**Excerpted text:**
About Māngere Bridge
Friends of the Farm – a community group
The splendidness of our very own Ambury Regional Park has been recognised yet again, this time at the 2022 New Zealand Recreation Awards, winning the award for outstanding park in Aotearoa.
The win is something that delighted Councillor Richard Hills, Chair of Auckland Council’s Planning, Environment and Parks Committee.
“Ambury Regional Park is an incredible and unique park that so many Aucklanders love. It is a real taonga for Tāmaki Makaurau, balancing the protection of significant natural and cultural sites with providing a diverse range of recreation opportunities and also functioning as an educational working farm. A huge congratulations to all our staff and the volunteers who have helped make Ambury Regional Park the best in Aotearoa.”
Taryn Crewe, Auckland Council’s General Manager for Parks and Community Facilities agrees, saying that the award is one of many recently won by the regional park.
“Ambury Regional Park received a silver award at the 2020 International Large Urban Parks Awards. It was the only park in the southern hemisphere to be recognised that year. Ambury has also been awarded multiple Green Flag Awards throughout the years. It shows that the efforts of our staff are delivering world-class parks that all Aucklanders can enjoy any time.” – source
Here are some excerpts from the application made for the 2022 New Zealand Recreation Awards.

**Dataset section:**
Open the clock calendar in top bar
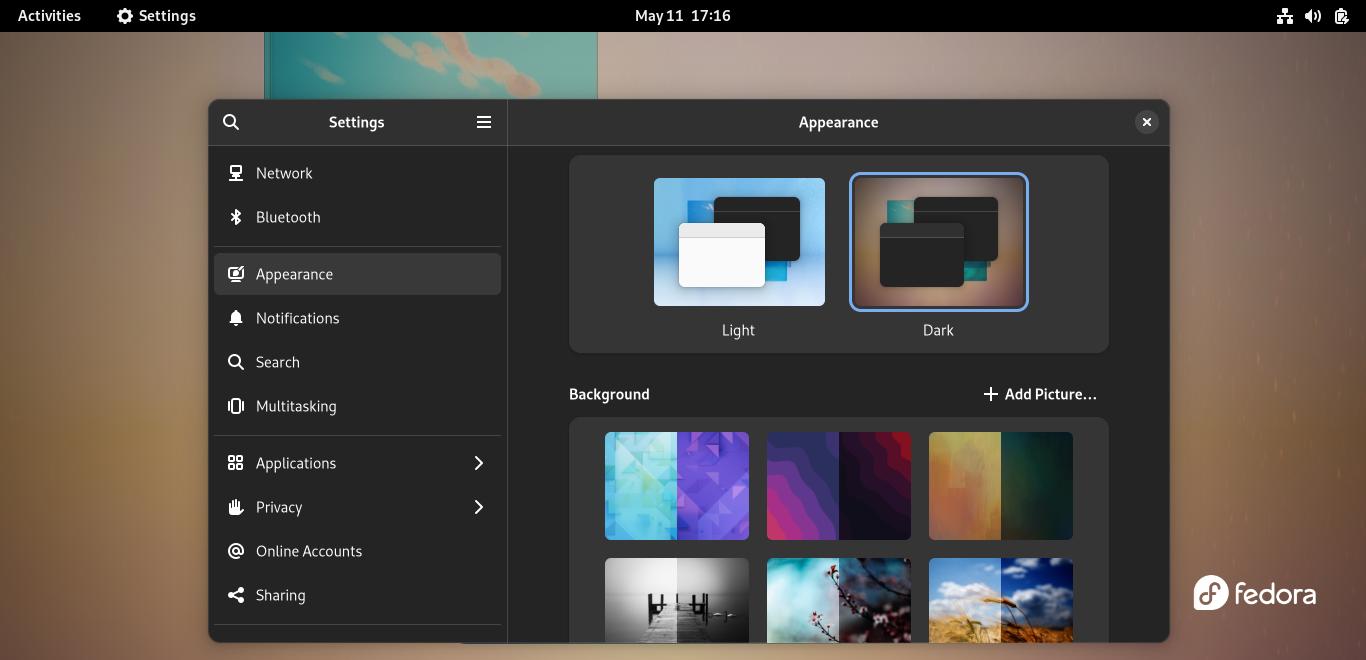This screenshot has height=660, width=1366. 683,16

**Aim of the exercise:** Can you reproduce the text above on Ambury Regional Park's award, word for word, from start to finish?

**Written solution:**
About Māngere Bridge
Friends of the Farm – a community group
The splendidness of our very own Ambury Regional Park has been recognised yet again, this time at the 2022 New Zealand Recreation Awards, winning the award for outstanding park in Aotearoa.
The win is something that delighted Councillor Richard Hills, Chair of Auckland Council’s Planning, Environment and Parks Committee.
“Ambury Regional Park is an incredible and unique park that so many Aucklanders love. It is a real taonga for Tāmaki Makaurau, balancing the protection of significant natural and cultural sites with providing a diverse range of recreation opportunities and also functioning as an educational working farm. A huge congratulations to all our staff and the volunteers who have helped make Ambury Regional Park the best in Aotearoa.”
Taryn Crewe, Auckland Council’s General Manager for Parks and Community Facilities agrees, saying that the award is one of many recently won by the regional park.
“Ambury Regional Park received a silver award at the 2020 International Large Urban Parks Awards. It was the only park in the southern hemisphere to be recognised that year. Ambury has also been awarded multiple Green Flag Awards throughout the years. It shows that the efforts of our staff are delivering world-class parks that all Aucklanders can enjoy any time.” – source
Here are some excerpts from the application made for the 2022 New Zealand Recreation Awards.